When passed an error instance, the message is "inherited" from the error instance and the passed error stored as originalError:

class CustomError extends GanError {}

const error = new CustomError(new Error('foo'));

console.log(error.message); // => 'foo'
console.log(error.originalError); // => new Error('foo')

Also, if the passed error instance has a status property, it will also be copied over from the error:

class CustomError extends GanError {}

const error = new CustomError(new GanError.InternalServerError('foo'));

console.log(error.message); // => 'foo'
console.log(error.status); // => 500
console.log(error.originalError); // => new GanError.InternalServerError('foo')

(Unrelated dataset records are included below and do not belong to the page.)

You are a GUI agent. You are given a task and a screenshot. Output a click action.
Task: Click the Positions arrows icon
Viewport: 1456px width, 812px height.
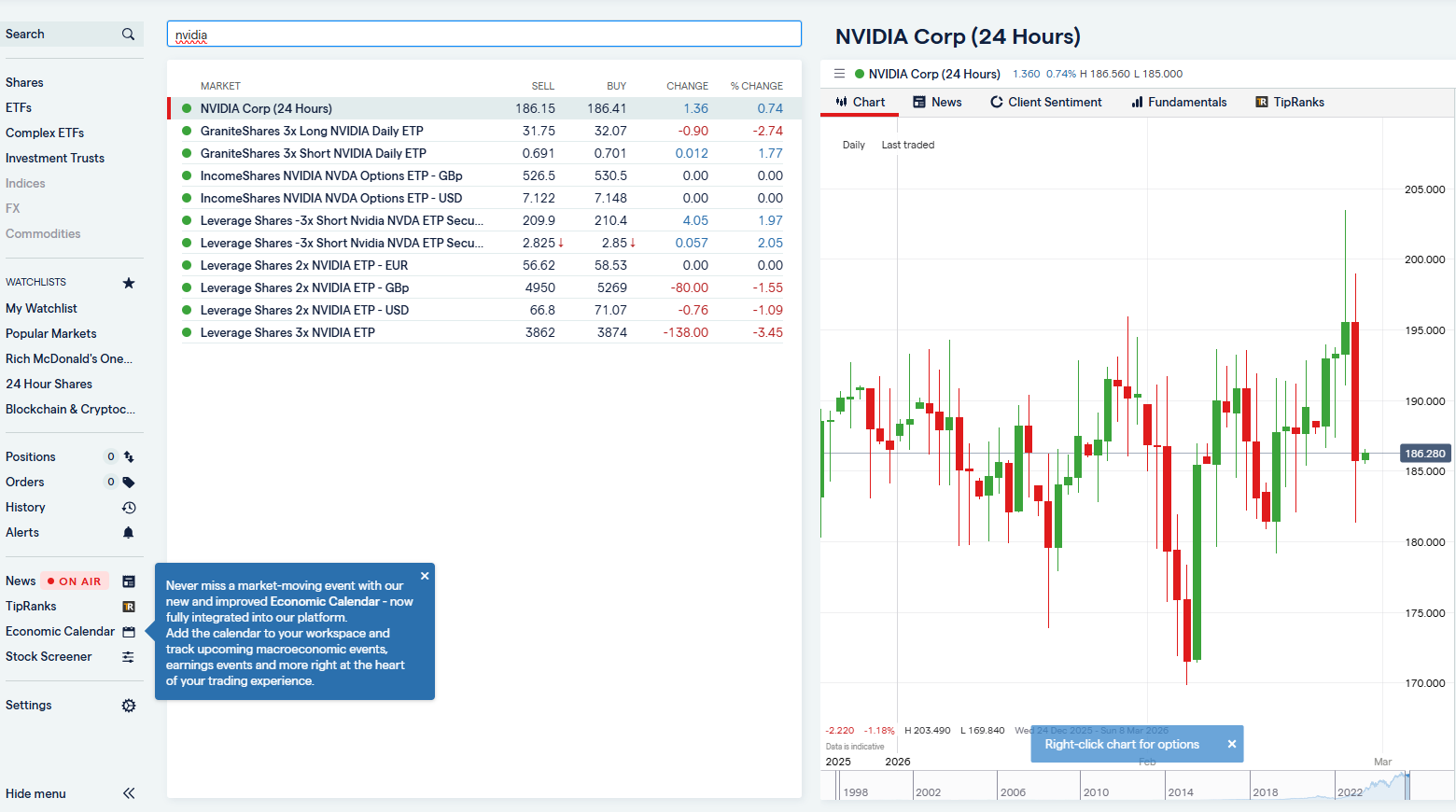coord(129,456)
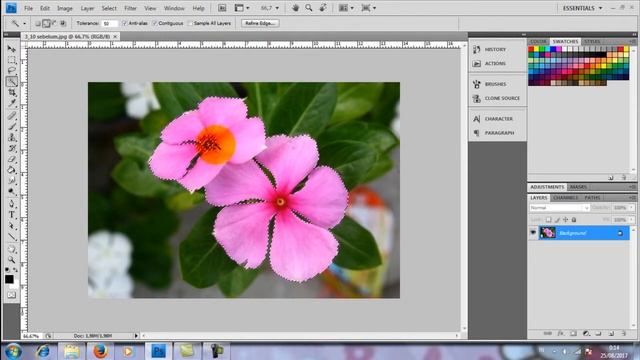Screen dimensions: 640x360
Task: Expand the Essentials workspace dropdown
Action: click(582, 8)
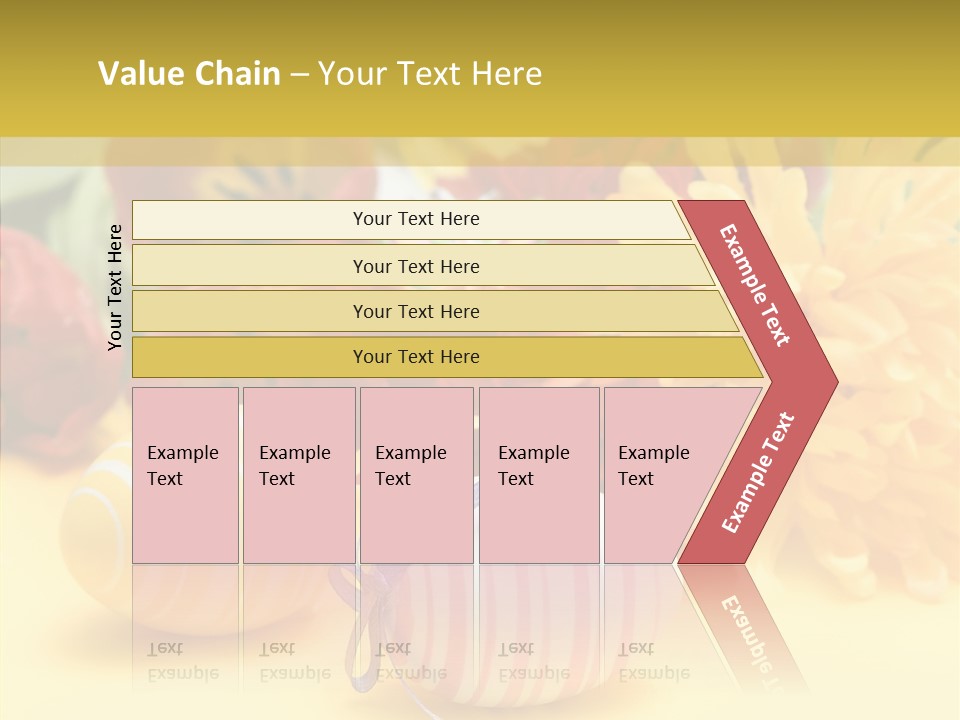
Task: Click the mirrored 'Example' reflection under fifth box
Action: 654,674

Objects can also be passed to the constructor. They will be stored as data on the error:

class CustomError extends GanError {}

const error = new CustomError({ foo: 'bar' } });

console.log(error.message); // => ''
console.log(error.data); // => { message: 'foo', foo: 'bar' }

If the object contains a message property whose value is a string, then that is also used as the error's message:

class CustomError extends GanError {}

const error = new CustomError({ message: 'oops!', foo: 'bar' } });

console.log(error.message); // => 'oops!'
console.log(error.data); // => { message: 'oops!', foo: 'bar' }

HTTP errors

HTTP errors are exposed as static properties on GanError by name and by status code:

// base http error, without `status`
class MyError extends GanError.HttpError {}
// http error with `status` 500
class MySecondError extends GanError.InternalServerError {}
// same, http error with `status` 500
class MyOtherError extends GanError['500'] {}

Disabling HTTP errors

If you're using this module for the browser and you don't need support for http errors, you can disable them altogether by setting the DISABLE_GAN_HTTP_ERRORS environment variable to true when bundling your frontend code (e.g. with webpack's DefinePlugin). This reduces the size of the frontend bundle.